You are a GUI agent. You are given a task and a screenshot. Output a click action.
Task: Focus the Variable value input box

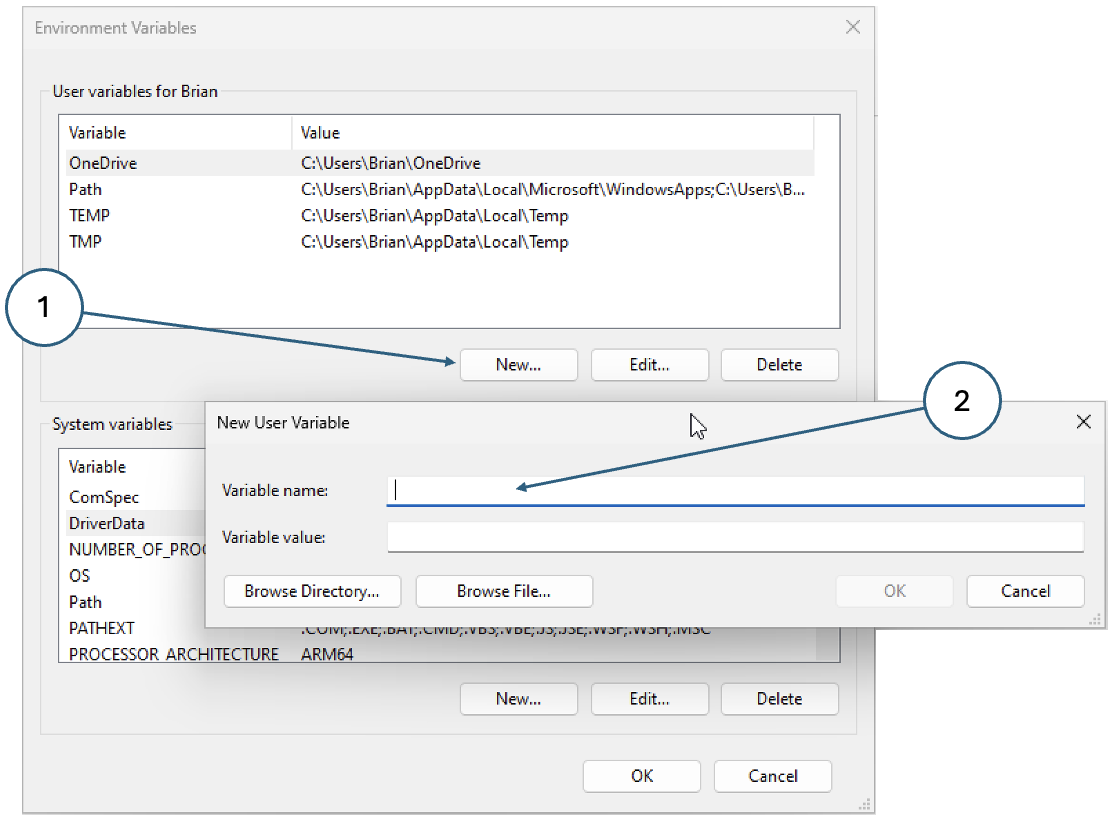[735, 538]
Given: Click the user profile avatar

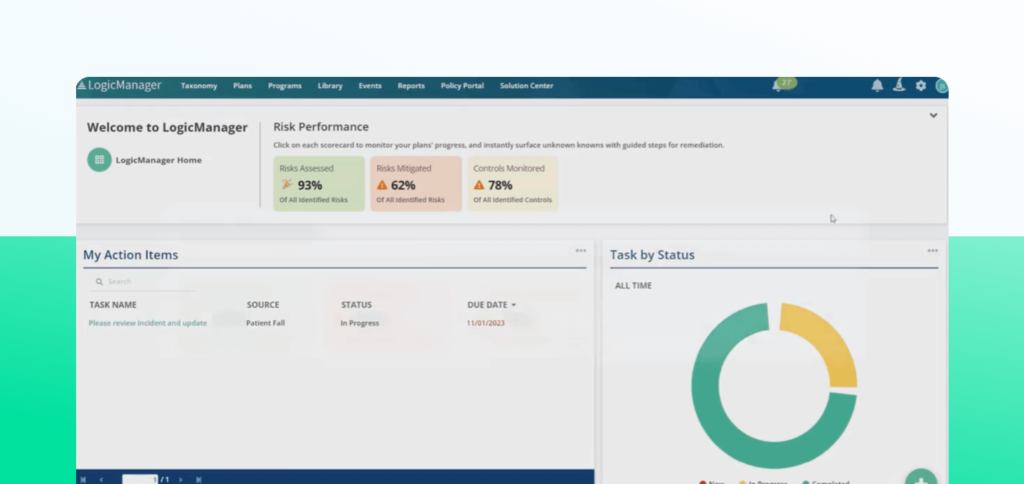Looking at the screenshot, I should [941, 86].
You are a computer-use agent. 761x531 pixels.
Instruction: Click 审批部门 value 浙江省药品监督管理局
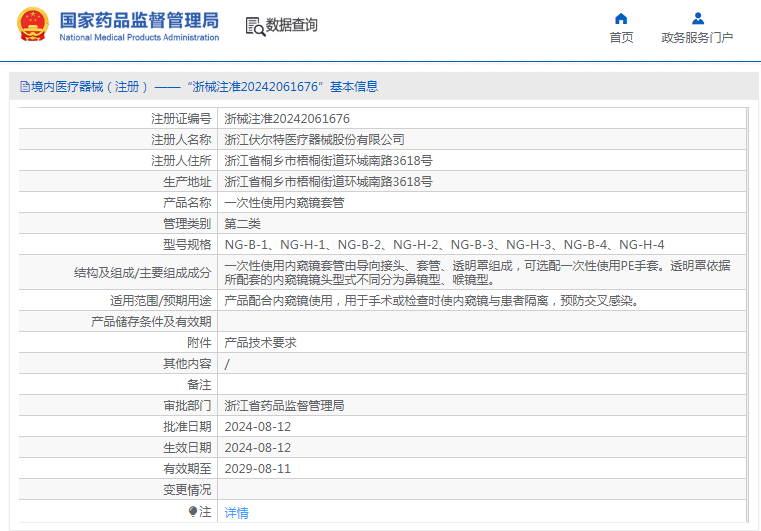point(284,406)
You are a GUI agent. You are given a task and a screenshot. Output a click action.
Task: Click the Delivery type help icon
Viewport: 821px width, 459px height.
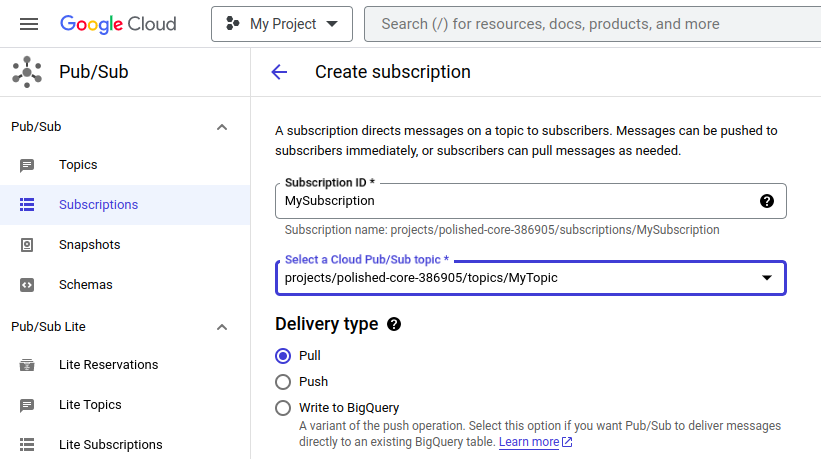(x=394, y=325)
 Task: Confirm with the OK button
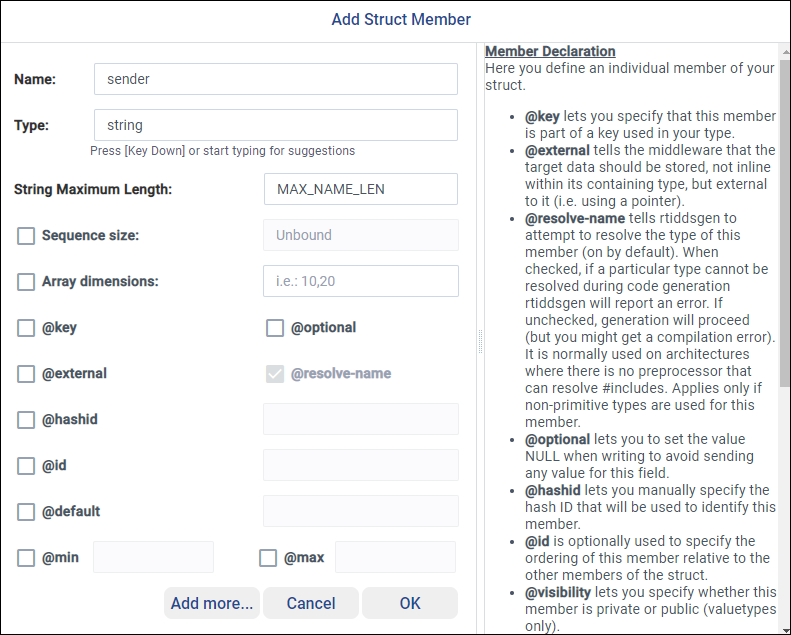pyautogui.click(x=410, y=603)
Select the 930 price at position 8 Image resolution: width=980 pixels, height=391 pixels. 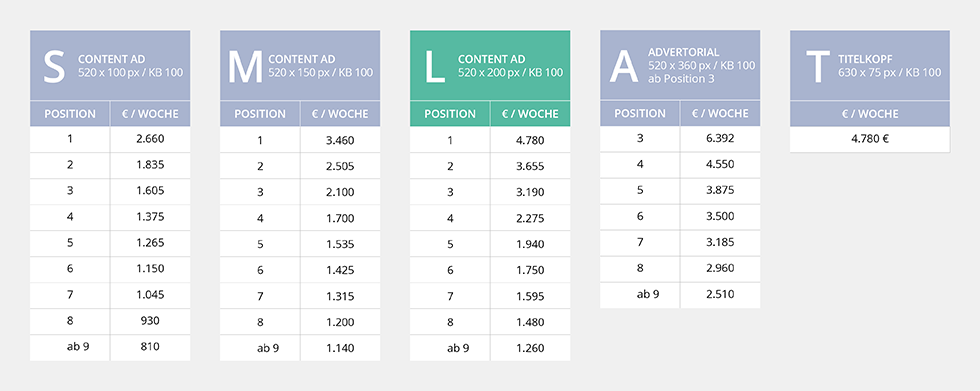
· · ·
All of the entries above should be duplicated exactly, except for the pictures.

You are a GUI agent. You are given a task and a screenshot. Output a click action.
Task: Focus the Variable value input box

[735, 538]
Given: Click the user profile avatar

Looking at the screenshot, I should [941, 86].
You are a computer-use agent. 761x531 pixels.
Instruction: Click 审批部门 value 浙江省药品监督管理局
point(284,406)
You are a GUI agent. You are given a task and a screenshot. Output a click action.
Task: Click the Delivery type help icon
Viewport: 821px width, 459px height.
(x=394, y=325)
 Task: Confirm with the OK button
pyautogui.click(x=410, y=603)
Select the 930 price at position 8 Image resolution: width=980 pixels, height=391 pixels. 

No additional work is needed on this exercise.